Wednesday, June 9, 2010

Letters to Juliet (Rhoades)

“Letters to Juliet” Is Special Delivery
Reviewed by Shirrel Rhoades

Did you ever write a love letter? I don’t mean a Valentine’s card or a wish-you-were-here note; I’m talking about a passionate missive where you pour your heart onto the very paper itself. The kind of letters that your beloved saves with a ribbon tied around them.

A little embarrassing when your children stumble across them in the attic.
Even worse when found by a stranger.

But that’s not necessarily bad if it’s a letter that was never delivered, and the young girl who finds it decides to track down the now-aged lovers who disconnected all those years ago.

That’s the plot of “Letters to Juliet,” the romantic drama that’s now playing at the Tropic Cinema.

It stars Amanda Seyfried, the wholesome young woman you encountered in “Mamma Mia!” and “Dear John.” You also saw another side of her acting persona in the recent erotic thriller “Chloe.”

Here she’s a romantic American named Sophie, who visits Verona, the city in Italy that’s ascribed as the site of William Shakespeare’s “Rome and Juliet.” Among the scores of letters that people leave in the courtyard for the fictional Juliet, she discovers a love note written back in 1957 by someone named Claire to her lost soul mate. So Sophie locates Claire and convinces her to set off to find him.

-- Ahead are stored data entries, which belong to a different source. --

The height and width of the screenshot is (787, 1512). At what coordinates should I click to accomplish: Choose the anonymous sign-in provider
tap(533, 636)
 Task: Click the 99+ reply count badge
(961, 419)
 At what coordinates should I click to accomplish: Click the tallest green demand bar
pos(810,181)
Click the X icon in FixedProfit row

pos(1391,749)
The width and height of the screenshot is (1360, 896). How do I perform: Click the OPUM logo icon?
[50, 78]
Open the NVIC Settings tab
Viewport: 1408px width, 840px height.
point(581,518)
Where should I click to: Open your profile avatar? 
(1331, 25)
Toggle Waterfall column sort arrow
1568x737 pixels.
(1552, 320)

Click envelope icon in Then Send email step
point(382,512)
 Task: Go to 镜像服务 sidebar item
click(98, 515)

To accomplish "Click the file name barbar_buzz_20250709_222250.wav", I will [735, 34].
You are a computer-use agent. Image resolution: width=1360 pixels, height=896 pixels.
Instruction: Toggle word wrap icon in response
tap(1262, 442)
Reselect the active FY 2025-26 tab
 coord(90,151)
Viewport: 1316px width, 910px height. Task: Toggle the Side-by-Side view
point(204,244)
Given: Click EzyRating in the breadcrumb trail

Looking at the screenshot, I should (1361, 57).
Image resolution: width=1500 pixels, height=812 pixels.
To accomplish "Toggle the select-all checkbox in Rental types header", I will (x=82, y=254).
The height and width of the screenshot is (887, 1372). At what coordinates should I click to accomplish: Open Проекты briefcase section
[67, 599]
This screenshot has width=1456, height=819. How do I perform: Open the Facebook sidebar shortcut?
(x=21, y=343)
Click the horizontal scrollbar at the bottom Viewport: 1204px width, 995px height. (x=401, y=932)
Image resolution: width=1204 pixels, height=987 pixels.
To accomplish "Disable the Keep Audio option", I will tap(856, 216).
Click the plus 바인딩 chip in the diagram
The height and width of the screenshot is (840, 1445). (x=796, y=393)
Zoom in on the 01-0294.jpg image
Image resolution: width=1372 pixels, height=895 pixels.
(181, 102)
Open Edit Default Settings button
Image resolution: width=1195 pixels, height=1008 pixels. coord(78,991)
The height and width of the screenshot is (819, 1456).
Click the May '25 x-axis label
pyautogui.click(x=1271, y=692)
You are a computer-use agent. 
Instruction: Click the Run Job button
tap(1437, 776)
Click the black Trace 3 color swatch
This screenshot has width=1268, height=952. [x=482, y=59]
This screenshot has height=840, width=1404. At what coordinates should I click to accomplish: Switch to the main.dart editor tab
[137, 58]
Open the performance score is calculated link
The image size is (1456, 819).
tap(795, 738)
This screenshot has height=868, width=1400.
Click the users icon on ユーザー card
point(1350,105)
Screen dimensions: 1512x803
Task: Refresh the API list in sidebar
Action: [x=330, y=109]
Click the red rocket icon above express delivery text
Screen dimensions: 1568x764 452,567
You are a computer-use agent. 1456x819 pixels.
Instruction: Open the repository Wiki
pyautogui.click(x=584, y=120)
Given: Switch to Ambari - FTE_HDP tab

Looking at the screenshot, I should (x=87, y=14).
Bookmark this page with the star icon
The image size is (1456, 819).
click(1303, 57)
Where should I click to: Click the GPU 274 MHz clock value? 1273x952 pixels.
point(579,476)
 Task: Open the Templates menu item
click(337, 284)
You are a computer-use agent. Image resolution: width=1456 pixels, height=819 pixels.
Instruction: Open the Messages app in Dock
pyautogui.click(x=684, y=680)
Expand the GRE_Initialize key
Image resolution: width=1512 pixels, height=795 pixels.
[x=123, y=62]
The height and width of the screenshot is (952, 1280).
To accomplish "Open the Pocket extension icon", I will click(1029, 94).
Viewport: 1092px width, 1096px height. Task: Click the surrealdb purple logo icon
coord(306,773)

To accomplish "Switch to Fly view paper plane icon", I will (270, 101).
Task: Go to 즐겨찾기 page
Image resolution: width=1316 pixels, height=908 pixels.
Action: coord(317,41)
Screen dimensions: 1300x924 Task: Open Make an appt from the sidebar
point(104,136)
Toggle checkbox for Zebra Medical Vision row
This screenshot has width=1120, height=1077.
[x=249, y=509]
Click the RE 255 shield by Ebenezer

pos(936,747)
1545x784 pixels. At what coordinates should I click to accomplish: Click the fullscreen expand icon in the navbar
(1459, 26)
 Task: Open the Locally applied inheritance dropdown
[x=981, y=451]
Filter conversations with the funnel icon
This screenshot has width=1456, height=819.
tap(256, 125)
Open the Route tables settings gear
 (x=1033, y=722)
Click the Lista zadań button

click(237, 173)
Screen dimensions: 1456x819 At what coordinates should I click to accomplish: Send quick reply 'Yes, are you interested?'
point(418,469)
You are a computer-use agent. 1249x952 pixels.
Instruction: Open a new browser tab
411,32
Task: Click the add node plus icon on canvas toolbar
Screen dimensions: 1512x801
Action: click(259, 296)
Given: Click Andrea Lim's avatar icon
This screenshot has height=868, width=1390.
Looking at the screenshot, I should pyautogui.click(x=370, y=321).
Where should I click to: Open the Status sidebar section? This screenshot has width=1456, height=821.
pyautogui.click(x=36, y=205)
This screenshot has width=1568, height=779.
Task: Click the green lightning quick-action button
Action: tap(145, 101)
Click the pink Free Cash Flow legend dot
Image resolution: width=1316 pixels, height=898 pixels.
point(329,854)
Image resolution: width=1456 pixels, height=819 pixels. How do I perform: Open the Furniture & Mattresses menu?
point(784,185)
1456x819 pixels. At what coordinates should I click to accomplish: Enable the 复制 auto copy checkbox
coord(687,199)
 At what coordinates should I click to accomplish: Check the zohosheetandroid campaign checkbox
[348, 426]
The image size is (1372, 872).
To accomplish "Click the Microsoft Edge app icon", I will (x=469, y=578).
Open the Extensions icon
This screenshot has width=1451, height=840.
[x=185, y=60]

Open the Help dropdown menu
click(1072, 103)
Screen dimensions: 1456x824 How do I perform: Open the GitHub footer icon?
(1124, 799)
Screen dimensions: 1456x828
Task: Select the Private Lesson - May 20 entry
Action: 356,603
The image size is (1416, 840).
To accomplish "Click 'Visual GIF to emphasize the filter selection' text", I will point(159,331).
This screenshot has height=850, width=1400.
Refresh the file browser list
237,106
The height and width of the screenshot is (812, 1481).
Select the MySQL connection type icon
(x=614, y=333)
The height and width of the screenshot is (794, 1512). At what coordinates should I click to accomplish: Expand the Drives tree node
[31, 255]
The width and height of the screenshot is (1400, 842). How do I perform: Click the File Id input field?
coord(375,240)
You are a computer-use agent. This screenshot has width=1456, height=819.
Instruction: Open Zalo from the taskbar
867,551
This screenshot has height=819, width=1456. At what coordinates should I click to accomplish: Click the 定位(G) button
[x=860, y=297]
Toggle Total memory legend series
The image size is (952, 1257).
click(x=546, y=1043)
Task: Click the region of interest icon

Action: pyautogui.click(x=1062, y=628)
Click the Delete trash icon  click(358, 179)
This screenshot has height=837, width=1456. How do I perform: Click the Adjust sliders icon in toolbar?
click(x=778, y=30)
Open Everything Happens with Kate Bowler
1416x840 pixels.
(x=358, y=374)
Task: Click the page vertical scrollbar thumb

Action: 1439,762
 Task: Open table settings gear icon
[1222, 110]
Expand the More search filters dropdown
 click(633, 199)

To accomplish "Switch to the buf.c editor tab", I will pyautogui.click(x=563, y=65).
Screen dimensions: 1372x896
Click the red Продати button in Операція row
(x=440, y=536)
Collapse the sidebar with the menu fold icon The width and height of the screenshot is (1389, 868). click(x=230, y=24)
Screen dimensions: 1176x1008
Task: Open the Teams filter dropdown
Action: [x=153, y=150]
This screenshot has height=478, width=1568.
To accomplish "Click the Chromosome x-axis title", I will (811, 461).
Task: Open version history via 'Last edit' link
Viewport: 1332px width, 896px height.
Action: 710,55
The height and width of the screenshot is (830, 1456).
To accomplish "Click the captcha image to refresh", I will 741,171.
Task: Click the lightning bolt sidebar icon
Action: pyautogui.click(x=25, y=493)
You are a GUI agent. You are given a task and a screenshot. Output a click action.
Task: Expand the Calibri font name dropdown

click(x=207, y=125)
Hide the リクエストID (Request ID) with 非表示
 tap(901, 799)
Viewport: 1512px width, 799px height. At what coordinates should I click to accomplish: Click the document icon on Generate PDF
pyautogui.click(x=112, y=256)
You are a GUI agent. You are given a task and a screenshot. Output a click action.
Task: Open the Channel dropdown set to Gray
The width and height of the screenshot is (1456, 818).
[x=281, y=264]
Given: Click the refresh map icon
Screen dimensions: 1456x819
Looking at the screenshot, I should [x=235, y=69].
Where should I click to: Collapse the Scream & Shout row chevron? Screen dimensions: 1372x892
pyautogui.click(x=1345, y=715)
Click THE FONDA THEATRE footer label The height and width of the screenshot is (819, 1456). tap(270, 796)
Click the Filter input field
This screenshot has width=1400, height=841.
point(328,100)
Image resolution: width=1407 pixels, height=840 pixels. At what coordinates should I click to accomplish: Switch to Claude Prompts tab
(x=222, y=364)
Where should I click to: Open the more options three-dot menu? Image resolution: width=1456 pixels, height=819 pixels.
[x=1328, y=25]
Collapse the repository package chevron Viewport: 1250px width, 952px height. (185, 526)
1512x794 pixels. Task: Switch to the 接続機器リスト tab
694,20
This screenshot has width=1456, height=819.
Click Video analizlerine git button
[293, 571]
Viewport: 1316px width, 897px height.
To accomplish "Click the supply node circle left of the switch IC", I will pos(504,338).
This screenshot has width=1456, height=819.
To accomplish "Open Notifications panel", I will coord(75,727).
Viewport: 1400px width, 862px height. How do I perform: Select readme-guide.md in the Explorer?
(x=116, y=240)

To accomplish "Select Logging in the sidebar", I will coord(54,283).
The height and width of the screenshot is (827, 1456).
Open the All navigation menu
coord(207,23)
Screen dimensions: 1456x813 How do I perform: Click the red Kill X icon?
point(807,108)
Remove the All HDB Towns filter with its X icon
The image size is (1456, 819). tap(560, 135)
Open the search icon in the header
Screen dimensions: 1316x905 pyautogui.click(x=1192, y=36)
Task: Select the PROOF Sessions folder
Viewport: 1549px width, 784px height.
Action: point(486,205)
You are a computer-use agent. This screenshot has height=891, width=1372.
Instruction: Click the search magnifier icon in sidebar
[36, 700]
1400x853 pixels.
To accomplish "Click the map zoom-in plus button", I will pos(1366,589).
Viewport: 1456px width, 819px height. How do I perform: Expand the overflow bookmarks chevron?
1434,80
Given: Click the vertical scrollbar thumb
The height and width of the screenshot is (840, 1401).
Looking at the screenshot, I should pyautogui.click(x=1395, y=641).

Yes, romance is in the air for everyone involved – Claire and her old flame, as well as Sophie and Claire’s skeptical grandson.

The casting coup is pairing Vanessa Redgrave and Franco Nero, real-life husband and wife, as the long-separated lovers. The two met on the set of 1967’s “Camelot” where she was Guinevere and he was her Sir Lancelot.

Gary Winick (“Bride Wars”) directed this sweet little film, taking advantage of the beautiful Italian scenery – Verona, Tuscany, and the medieval city of Soave.

Based on a book by Lise and Ceil Friedman, it recounts the phenomenon of the thousand of letters written each year to Juliet by lovelorn women begging for sympathy and advice. A volunteer group known as the Secretaries of Juliet answers many of them. This has been going on since Victorian times.

If Shakespeare were alive today, he would tell you star-crossed lovers is always a good theme for a play … or a chick flick.